Doug Aberly and the BC Canadian crew have done much to get the message out in a range of genres from Judith Plant’s new agey-eco-feminism to Doug’s own rock solid how to map a bioregion.

Two courses of thanks, to early Stewart Brand-Whole Earth-CEQ and Stepahanie Mills’ editing job, and a subtextual to someone whose vision and poetics have stirred us all at one time or another, whether we knew it or not, a Coyote by name, “sun & moon in motion, steady as the ocean, . . .” and the long gone game of Emmet G’s Ringalevio.


Many influences. My large one is the writings of PR Sarkar, from Ananda Marga, who articulated the concept of samaj (society), or economically self-reliant region, generally understood as larger than what folks have called a bio-region.


I would say Lewis Mumford, Benton MacKaye and the Regional Planning Assn. were the progenitors of a lot of bioregional thinking. Mumford in particular is important for urban ecology thinking.
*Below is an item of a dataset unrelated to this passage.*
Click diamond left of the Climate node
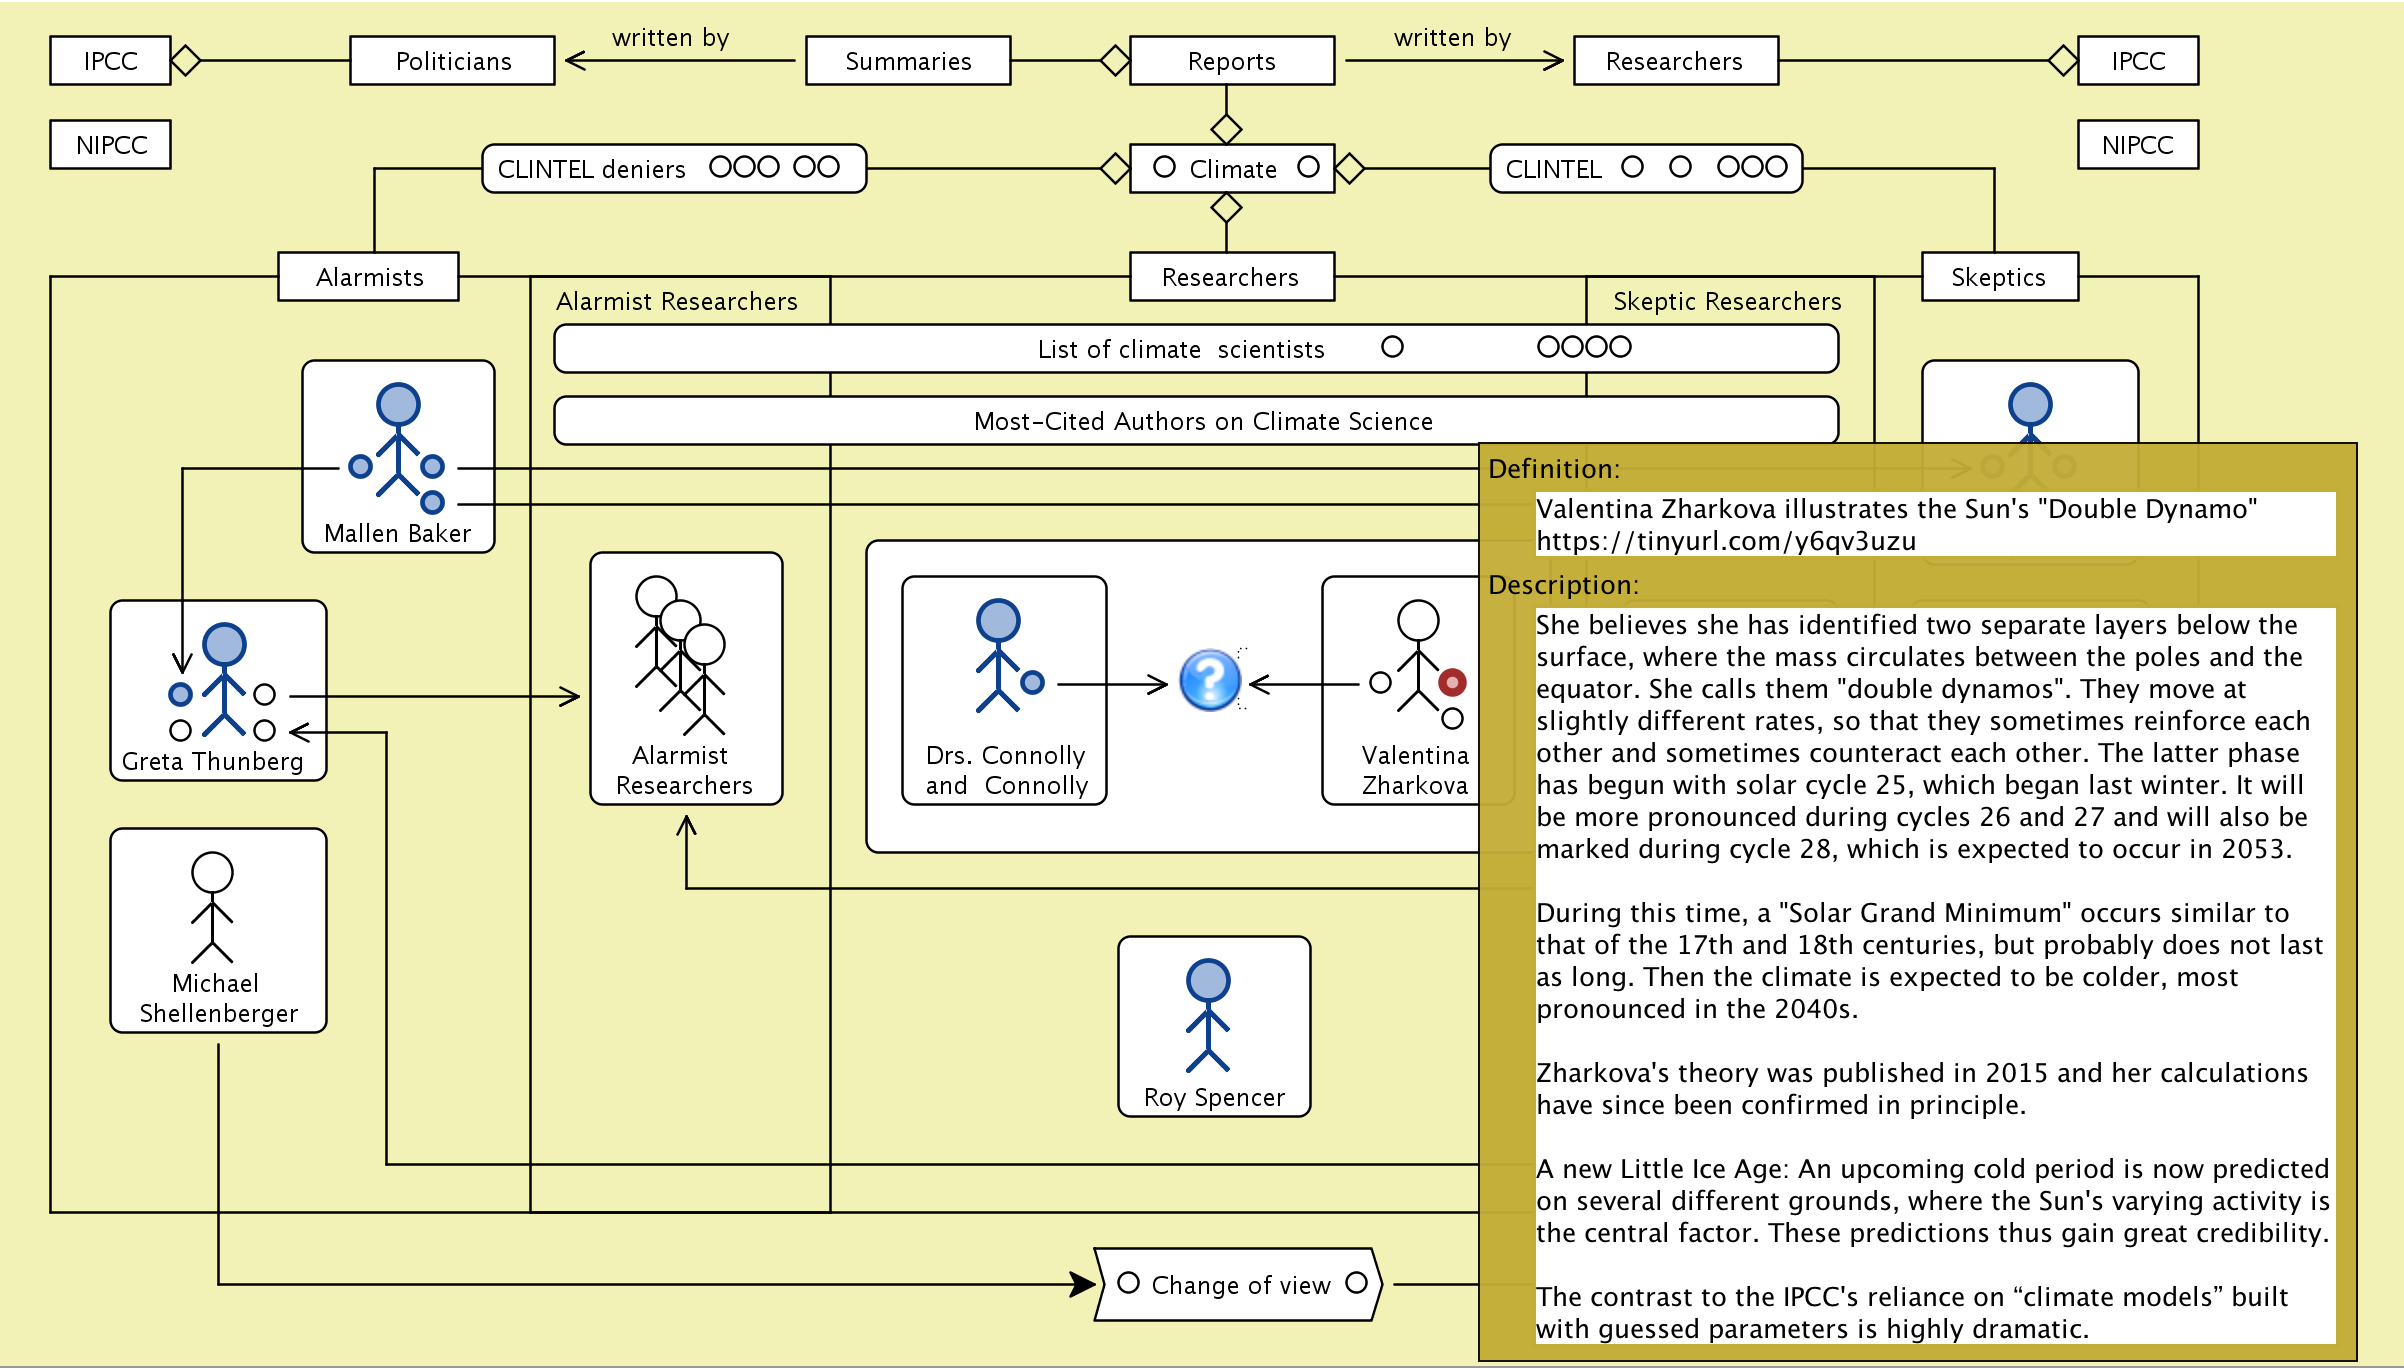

Bioregional core. More two cents from a different angle-these are the writers/geographers/artists/poets whose books or works I keep right by my fingertips for ideas, i.e., never make it back into the main bookshelf through seven years of writing a bioregional column for a local newspaper. Homer (Elysian fields), Albrecht Durer (a piece of turf), Ruskin (an ugly thing a flower garden...), Sumner Heywood (cuckoo hill), Humboldt, John Cooper Powys (his part of wales), Vidal de la Blanche (french regions), Saint Francis. British artists like Andy Goldsworthy, Ian Hamilton Finlay (unpainted landscape). B.C. Regional women artist/poets Gilean Douglas “bush map”, Emily Carr. Local oral tales of Dave Elliot Saltwater people, The usual Snyder, Bly, Carson, EO Wilson and Leopold. Odd ones like Scottish GF Dutton (Harvesting the edge).



Did you read The Forest People by Colin Turnbull, Warriors of the Rainbow by W. Willoya and V. Brown or EST by L. Clark Stevens? These were important for me, but Gary’s poems probably had a greater effect on me than any other readings.